Entries shown

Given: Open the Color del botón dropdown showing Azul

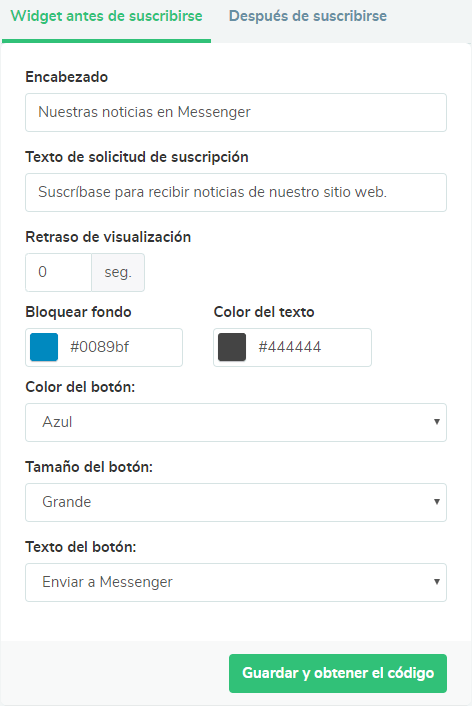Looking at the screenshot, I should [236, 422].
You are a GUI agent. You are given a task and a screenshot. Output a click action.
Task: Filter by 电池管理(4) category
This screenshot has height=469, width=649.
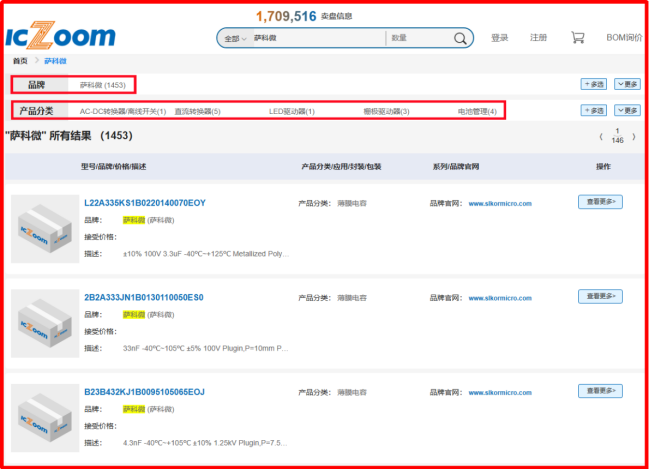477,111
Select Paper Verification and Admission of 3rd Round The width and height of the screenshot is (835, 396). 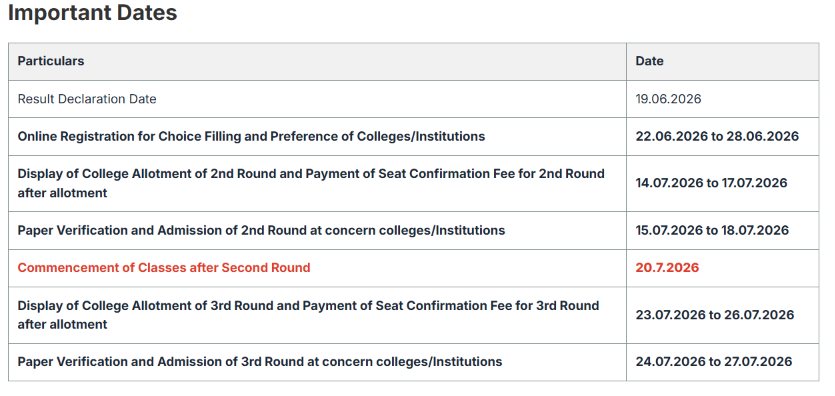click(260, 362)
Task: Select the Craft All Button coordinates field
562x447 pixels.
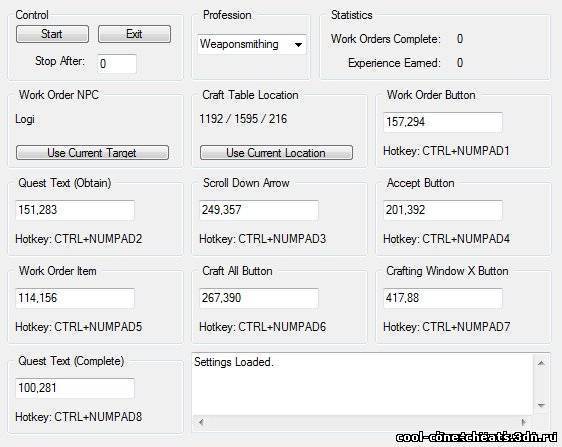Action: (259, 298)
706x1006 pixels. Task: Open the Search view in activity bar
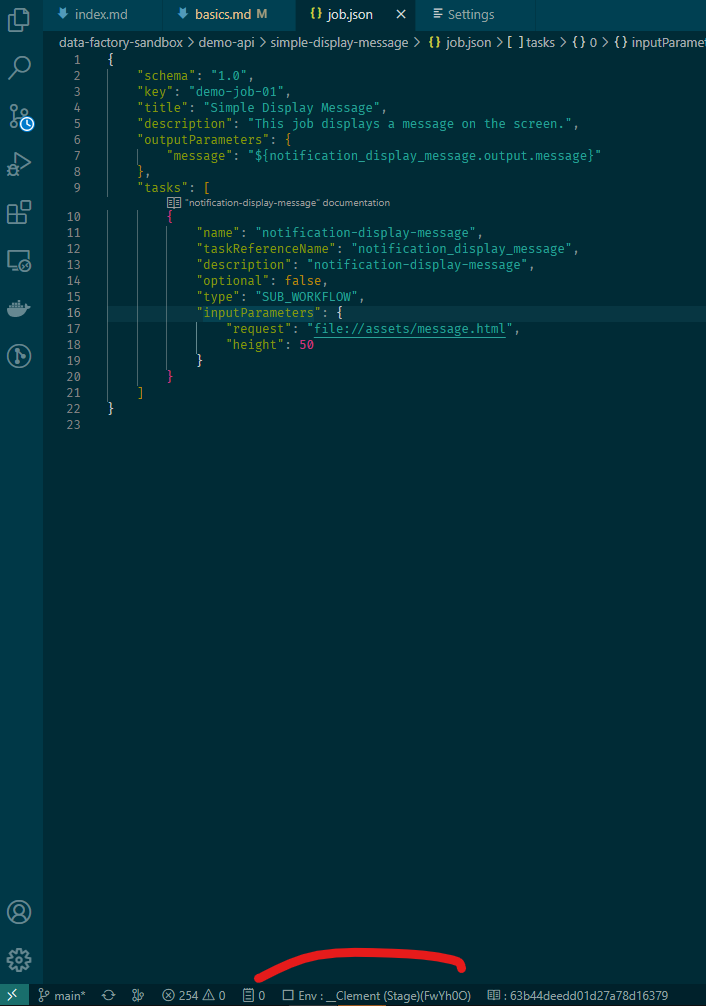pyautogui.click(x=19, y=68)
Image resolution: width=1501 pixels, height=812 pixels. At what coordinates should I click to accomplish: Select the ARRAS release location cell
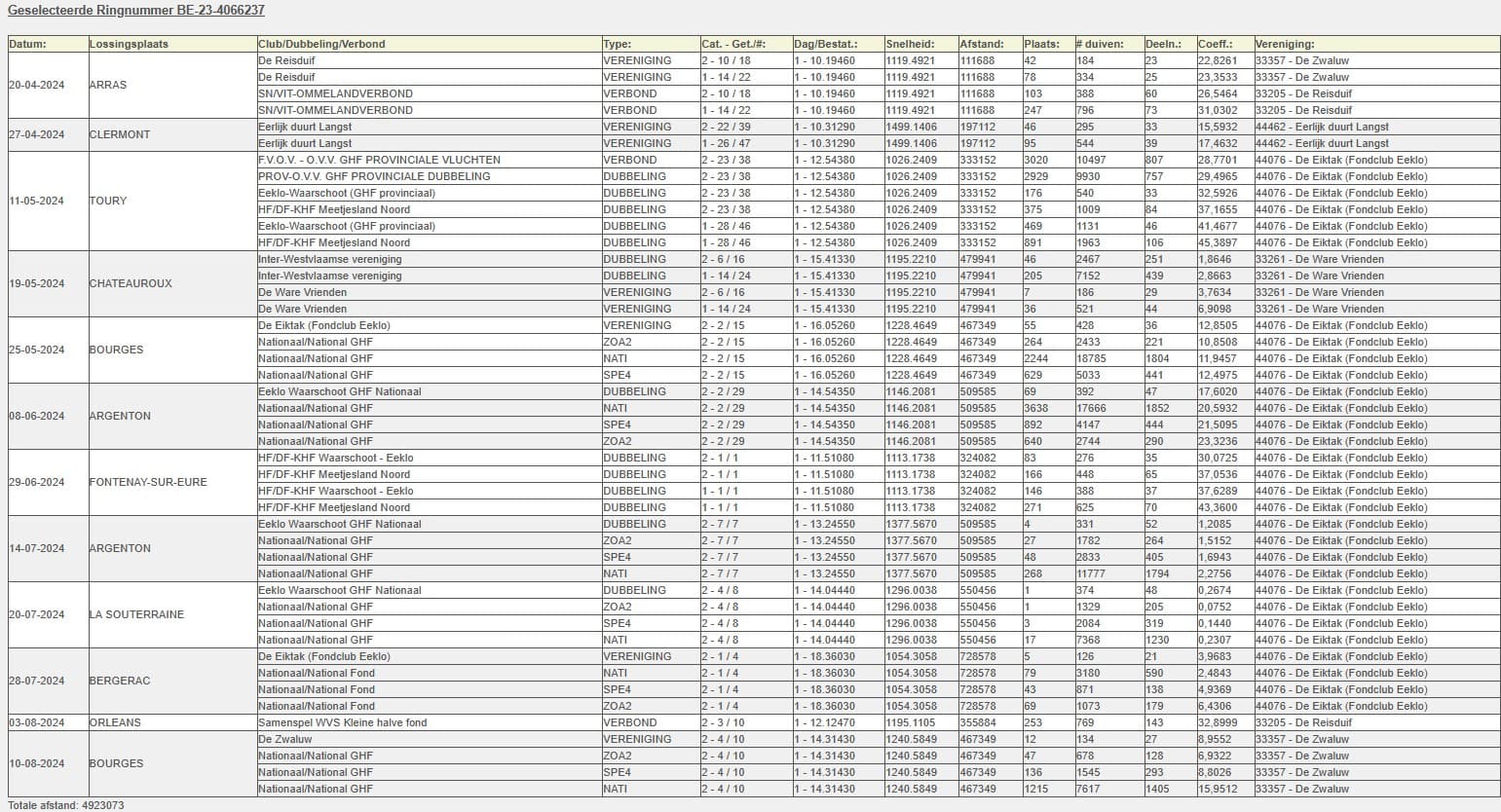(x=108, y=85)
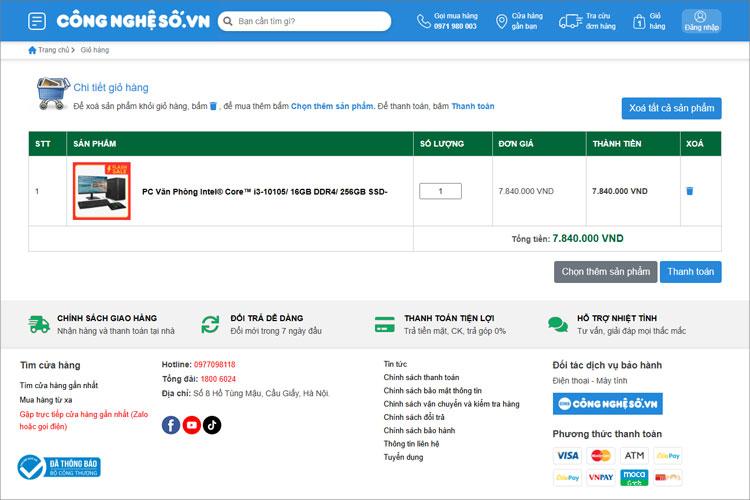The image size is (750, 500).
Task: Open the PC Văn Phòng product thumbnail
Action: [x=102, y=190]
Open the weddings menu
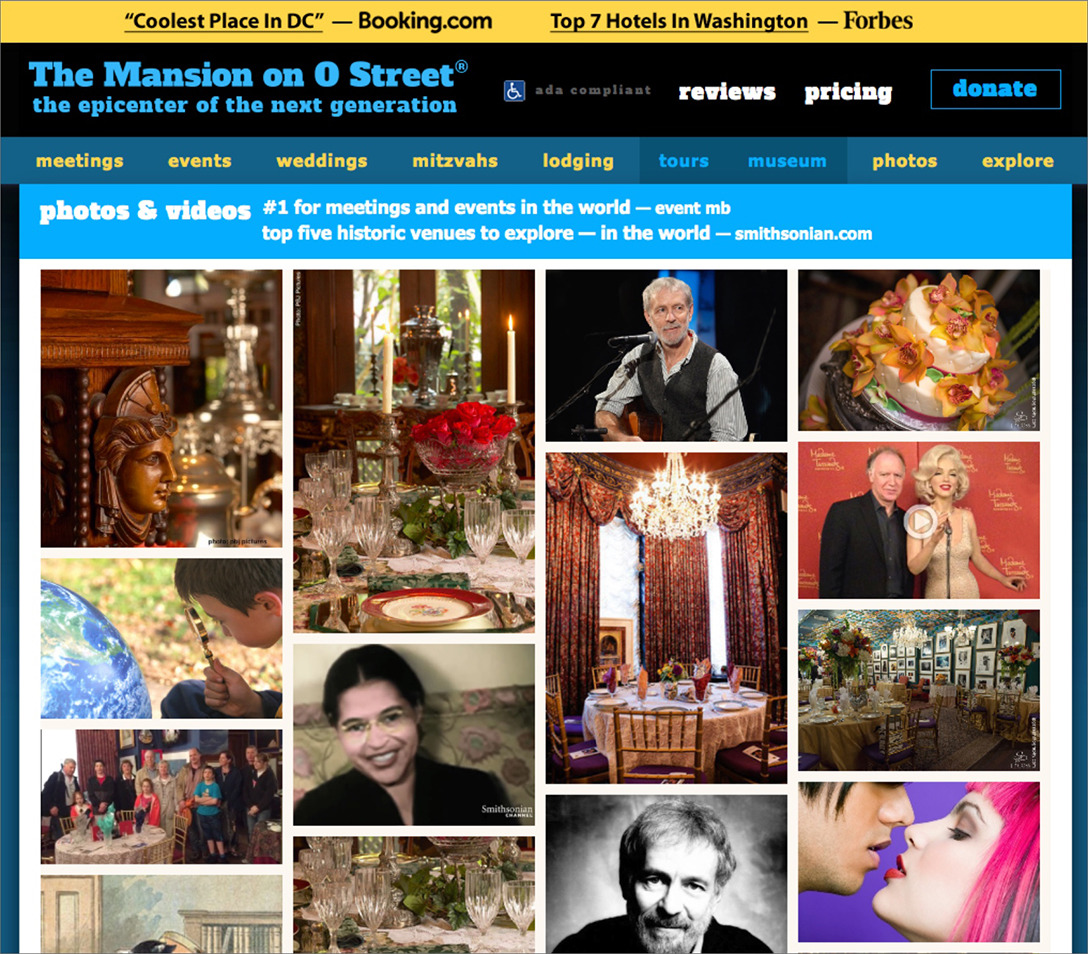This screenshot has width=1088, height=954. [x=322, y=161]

Exercise prompt
Leaving out the pictures, restate word for word the lines above from the one containing "706x1006 pixels. Task: Open" through the end of the records, both ends included.

Completed task
706x1006 pixels. Task: Open the Search view in activity bar
pyautogui.click(x=19, y=68)
Image resolution: width=1501 pixels, height=812 pixels. At what coordinates should I click to accomplish: Select the ARRAS release location cell
(x=108, y=85)
The image size is (750, 500).
Task: Open the PC Văn Phòng product thumbnail
Action: [x=102, y=190]
Open the weddings menu
This screenshot has width=1088, height=954. [x=322, y=161]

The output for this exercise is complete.